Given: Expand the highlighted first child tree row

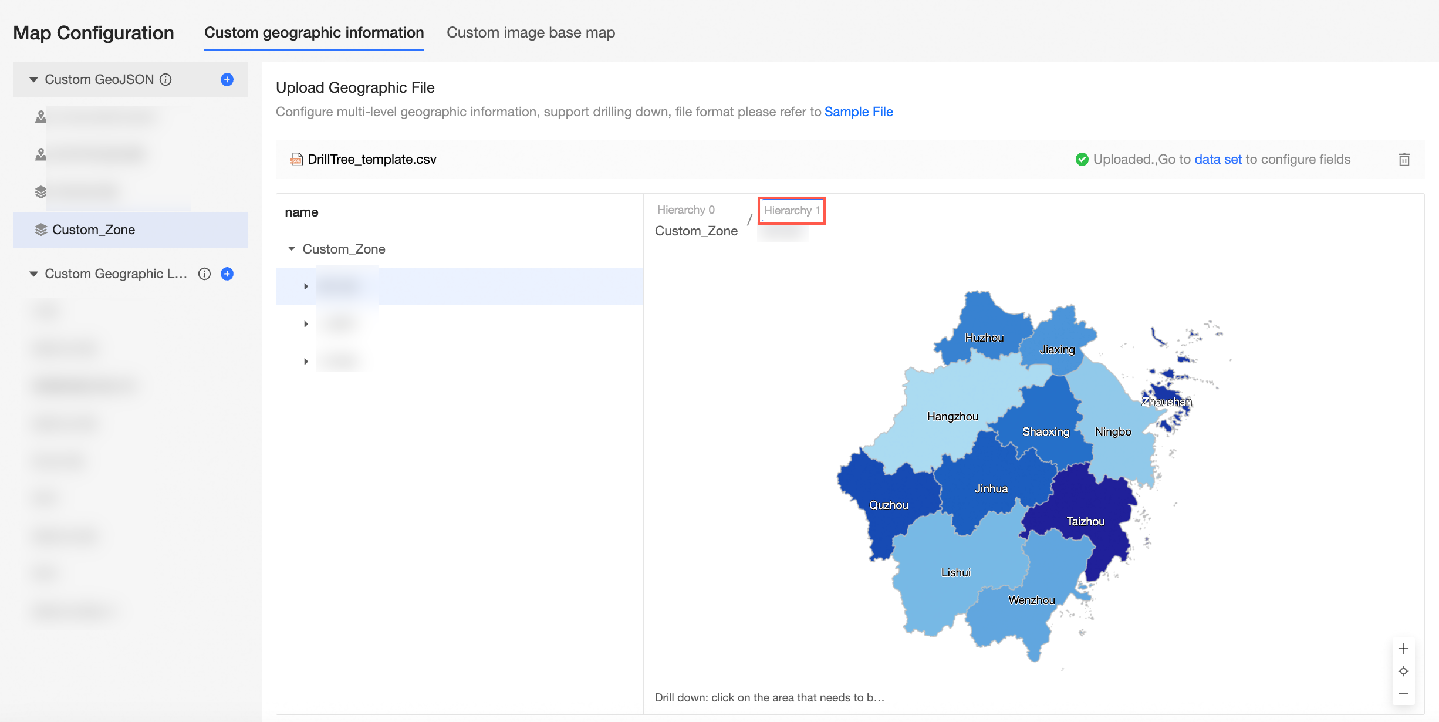Looking at the screenshot, I should tap(306, 286).
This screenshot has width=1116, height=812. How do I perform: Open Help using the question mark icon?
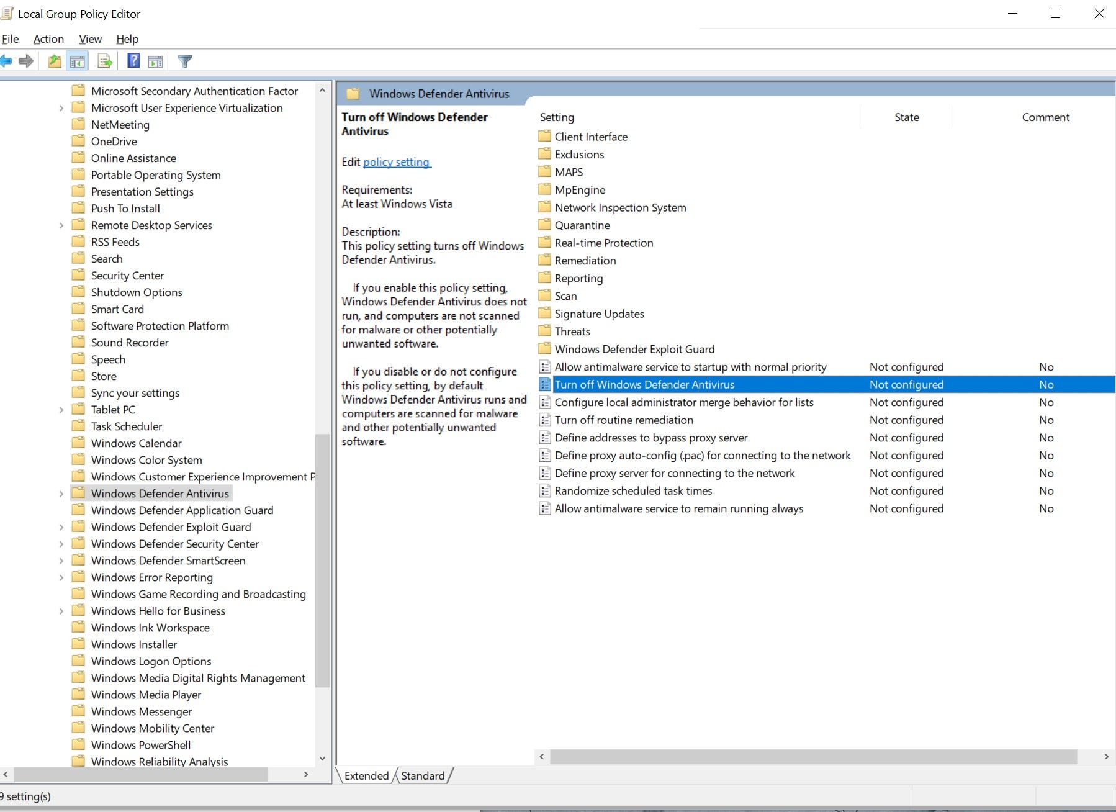(132, 60)

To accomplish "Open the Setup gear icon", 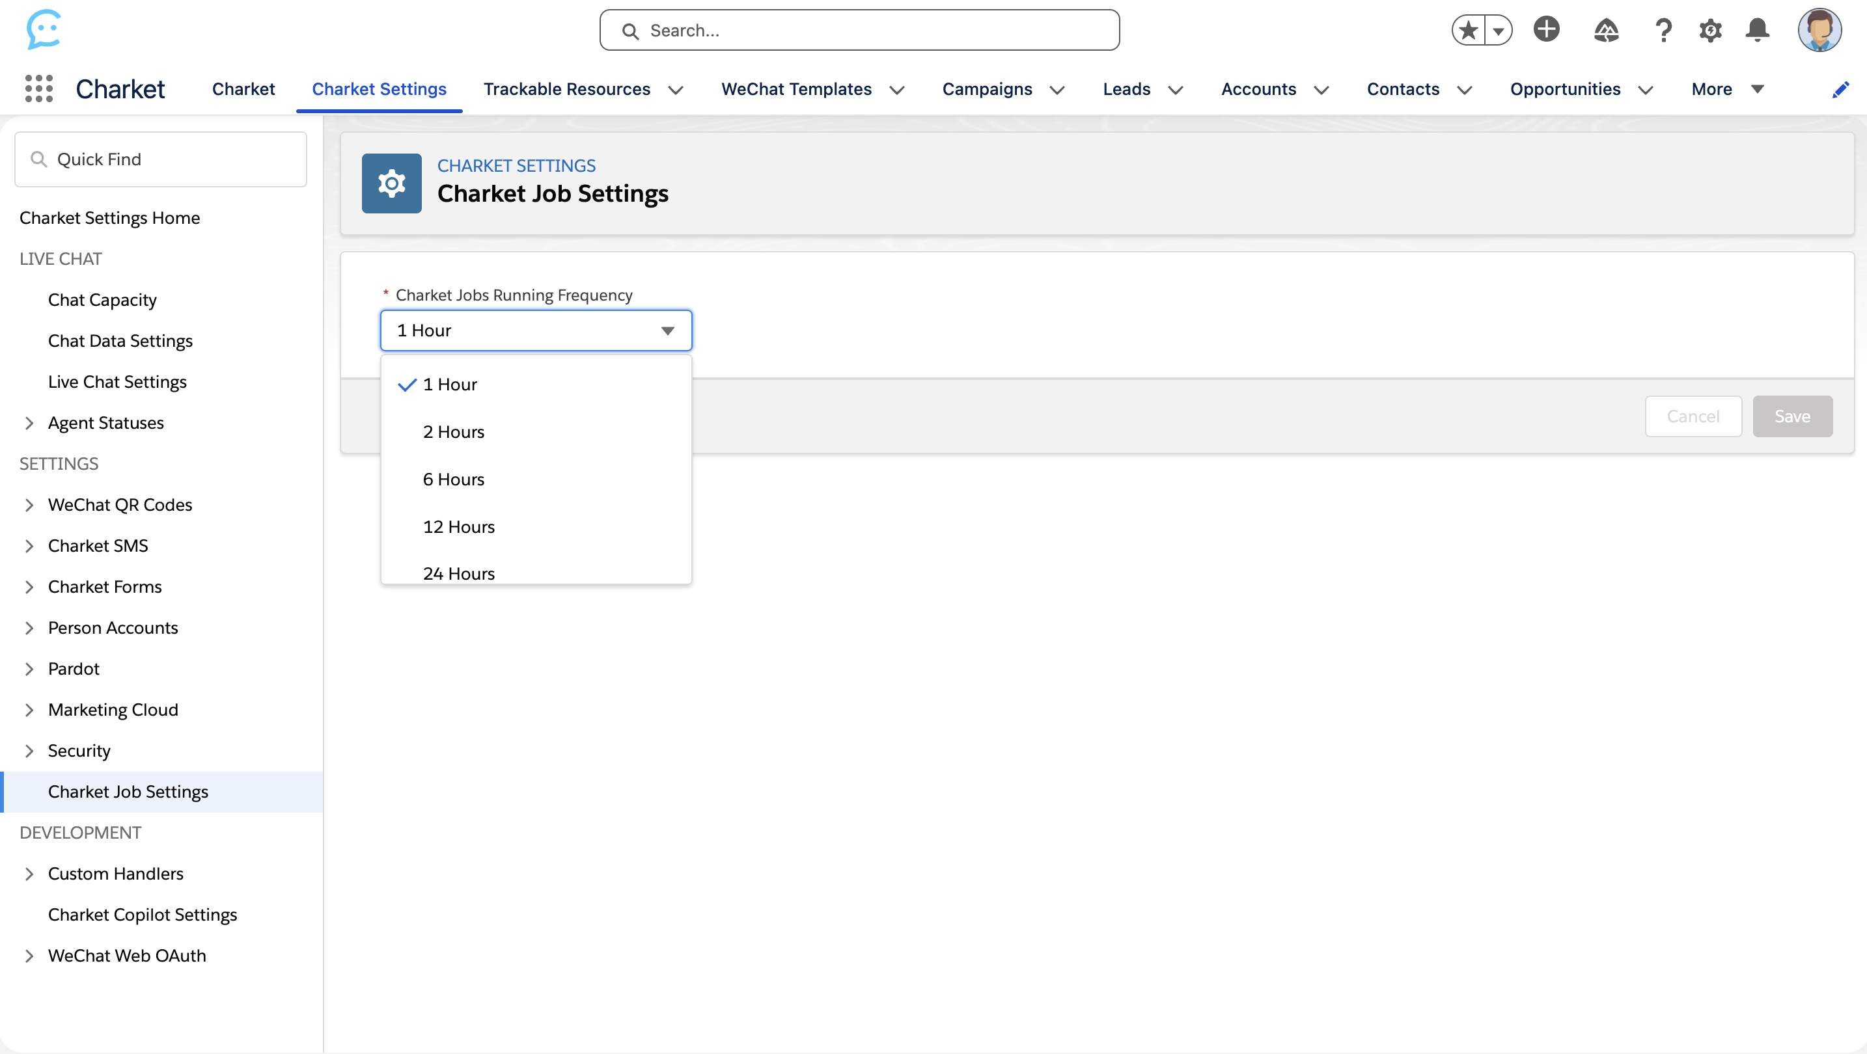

● ● ●

Task item | Your answer is all of the records restated word for word, pictures excluded.

Answer space |
Given: Expand the highlighted first child tree row

Looking at the screenshot, I should tap(306, 286).
This screenshot has width=1116, height=812. How do I perform: Open Help using the question mark icon?
(132, 60)

To accomplish "Open the Setup gear icon", 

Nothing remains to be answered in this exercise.